L’Architetta Prof.Tiziana Leopizzi, Dante Alighieri Arte, Asuncion (Paraguay) con questo suo progetto, intitolato El Tercer Ojo (Il terzo occhio), festeggia 21 anni di ARTOUR-O-il MUST, una sua creatura che è nata dal capire che è stata l’illuminata Committenza del passato a rendere uniche le nostre Città d’Arte. Questo messaggio, reso concreto con la strutturazione nella mostra annuale ARTOUR-O-il MUST, ha poi girato il mondo insieme con le opere artistiche create su suggerimenti sempre diversi della Leopizzi. Per la precisione, l’Autrice preferisce parlare di Museo Temporaneo, più che di Mostra. È contemporaneamente in varie sedi, che rappresentano la committenza, nella misura in cui offrono un loro spazio per accogliere le opere d’Arte. Il manifesto, sempre creato dalla Leopizzi, si avvale di nome e cognome dei 50 partecipanti, creando con essi , scritti in rosso, una composizione che richiama i fuochi d’artificio.

Fino all’Anno scorso la città di partenza di ARTOUR-O- era Firenze.
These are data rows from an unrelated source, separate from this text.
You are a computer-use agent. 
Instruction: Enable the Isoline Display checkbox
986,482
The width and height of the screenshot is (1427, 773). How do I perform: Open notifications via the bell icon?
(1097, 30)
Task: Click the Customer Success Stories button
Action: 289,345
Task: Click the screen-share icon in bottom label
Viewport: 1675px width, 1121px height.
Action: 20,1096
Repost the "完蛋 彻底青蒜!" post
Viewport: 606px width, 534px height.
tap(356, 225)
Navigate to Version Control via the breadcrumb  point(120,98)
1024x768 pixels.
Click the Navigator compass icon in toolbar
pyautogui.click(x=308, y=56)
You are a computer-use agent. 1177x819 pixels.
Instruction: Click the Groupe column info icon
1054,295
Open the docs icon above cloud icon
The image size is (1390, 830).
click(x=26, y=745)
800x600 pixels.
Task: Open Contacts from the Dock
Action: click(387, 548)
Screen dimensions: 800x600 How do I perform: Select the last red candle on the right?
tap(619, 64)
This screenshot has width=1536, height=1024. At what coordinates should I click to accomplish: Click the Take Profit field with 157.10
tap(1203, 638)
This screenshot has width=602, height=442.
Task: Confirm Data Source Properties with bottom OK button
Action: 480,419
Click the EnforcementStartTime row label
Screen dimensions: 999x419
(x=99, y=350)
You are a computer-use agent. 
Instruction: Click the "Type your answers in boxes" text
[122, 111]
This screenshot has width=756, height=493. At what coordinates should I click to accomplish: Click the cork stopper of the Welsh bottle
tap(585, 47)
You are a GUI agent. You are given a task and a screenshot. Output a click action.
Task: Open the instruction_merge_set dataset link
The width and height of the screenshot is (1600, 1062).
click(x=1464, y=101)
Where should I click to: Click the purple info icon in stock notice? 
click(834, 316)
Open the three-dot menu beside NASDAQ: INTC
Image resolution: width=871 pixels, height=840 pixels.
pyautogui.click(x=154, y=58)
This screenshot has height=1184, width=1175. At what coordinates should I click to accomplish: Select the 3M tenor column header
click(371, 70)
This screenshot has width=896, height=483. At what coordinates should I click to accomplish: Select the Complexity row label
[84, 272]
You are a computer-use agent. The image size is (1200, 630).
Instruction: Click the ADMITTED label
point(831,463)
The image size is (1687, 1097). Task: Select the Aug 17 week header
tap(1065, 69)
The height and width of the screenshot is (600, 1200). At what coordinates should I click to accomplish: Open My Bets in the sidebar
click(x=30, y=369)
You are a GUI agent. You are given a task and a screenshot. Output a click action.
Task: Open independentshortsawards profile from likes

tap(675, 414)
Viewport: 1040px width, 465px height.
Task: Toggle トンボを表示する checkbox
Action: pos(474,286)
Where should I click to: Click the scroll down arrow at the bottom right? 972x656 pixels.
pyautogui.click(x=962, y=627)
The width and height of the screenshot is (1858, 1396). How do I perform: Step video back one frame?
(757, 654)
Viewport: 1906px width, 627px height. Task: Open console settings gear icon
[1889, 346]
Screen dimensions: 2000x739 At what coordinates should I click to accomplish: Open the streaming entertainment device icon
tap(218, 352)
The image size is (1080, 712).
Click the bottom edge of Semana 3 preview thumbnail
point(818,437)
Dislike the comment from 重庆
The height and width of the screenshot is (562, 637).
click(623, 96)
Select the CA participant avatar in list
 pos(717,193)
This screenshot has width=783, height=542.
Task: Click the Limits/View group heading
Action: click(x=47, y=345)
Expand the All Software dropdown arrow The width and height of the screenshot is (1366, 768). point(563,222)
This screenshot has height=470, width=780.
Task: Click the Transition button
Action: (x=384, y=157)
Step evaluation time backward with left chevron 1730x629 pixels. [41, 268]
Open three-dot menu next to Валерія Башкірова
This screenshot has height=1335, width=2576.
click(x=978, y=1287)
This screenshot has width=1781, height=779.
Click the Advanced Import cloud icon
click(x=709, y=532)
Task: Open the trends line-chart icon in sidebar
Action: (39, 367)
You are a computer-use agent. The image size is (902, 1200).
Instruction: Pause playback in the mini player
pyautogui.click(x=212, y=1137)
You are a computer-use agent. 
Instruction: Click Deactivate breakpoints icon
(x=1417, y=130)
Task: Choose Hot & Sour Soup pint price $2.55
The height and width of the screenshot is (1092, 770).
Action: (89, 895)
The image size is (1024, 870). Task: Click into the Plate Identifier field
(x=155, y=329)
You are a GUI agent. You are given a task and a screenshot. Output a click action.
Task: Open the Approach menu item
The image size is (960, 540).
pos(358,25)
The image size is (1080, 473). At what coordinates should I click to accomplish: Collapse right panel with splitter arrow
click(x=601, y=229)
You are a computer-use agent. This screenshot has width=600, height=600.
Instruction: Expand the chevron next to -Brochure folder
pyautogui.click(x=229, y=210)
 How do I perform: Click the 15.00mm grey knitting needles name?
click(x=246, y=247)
Quest’anno, come detto, gli artisti sono venuti simbolicamente a Firenze per la maggior parte dal Paraguay, per mezzo delle loro opere in Roll. Il motivo? La trasferta – non sappiamo se sarà ripetuta periodicamente – di Leopizzi ad Asuncion, dove ha lavorato nella Dante Alighieri della città paraguaiana. Alcuni dei Roll sono di artisti italiani.

Musei temporanei

 Con i Musei temporanei sparsi per la città, fra il centro di Firenze e diladdarno, aumenta la fruizione di Arte da parte dei cittadini, un altro degli scopi che si prefigge Tiziana. Infatti lei sostiene: “A questo punto non mi resta che sperare che tutti possano vedere queste immagini, che sono e non sono, e accogliere l’invito a guardarci intorno con il Terzo Occhio, soprattutto gli artisti ma non solo, anche gli imprenditori o chi è creativo ma anche per risvegliare la creatività che è in tutti noi e soprattutto in chi crede di non possederla.”

In questo caso la superficie della magnifica scultura di Hermann Guggiari offre a tutti noi l’occasione di mettere alla prova il Terzo Occhio che gli artisti hanno espresso con un loro lavoro per la mostra nell’affascinante spazio del Cabildo (PY). Da lì, percorso inverso rispetto agli anni precedenti, la mostra è arrivata a Firenze. Una seconda tappa sarà poi a Brescia a Natale. Questi passaggi sono solo lo start. In realtà esercitare il terzo occhio è possibile ovunque per chiunque.

 Definizione storica di Paraeidolia

Mi piace citare un commento di Cristina Acidini, madrina della Mostra e Presidente Accademia Arti del Disegno, offerto come uno dei Musei temporanei. La paraeidolia viene da lei accostata a grandi artisti del passato. “Molto intrigante è il tema scelto: la paraeidolia – dice – è quella spinta interiore che guida l’occhio umano a riconoscere figure e cose in conformazioni indistinte. Leonardo da Vinci, Piero di Cosimo e altri artisti sul lato eccentrico del Rinascimento sperimentarono il potere suggestivo della “macchia”, innesco della fantasia, via di fuga dalla realtà tangibile e prosaica del quotidiano.”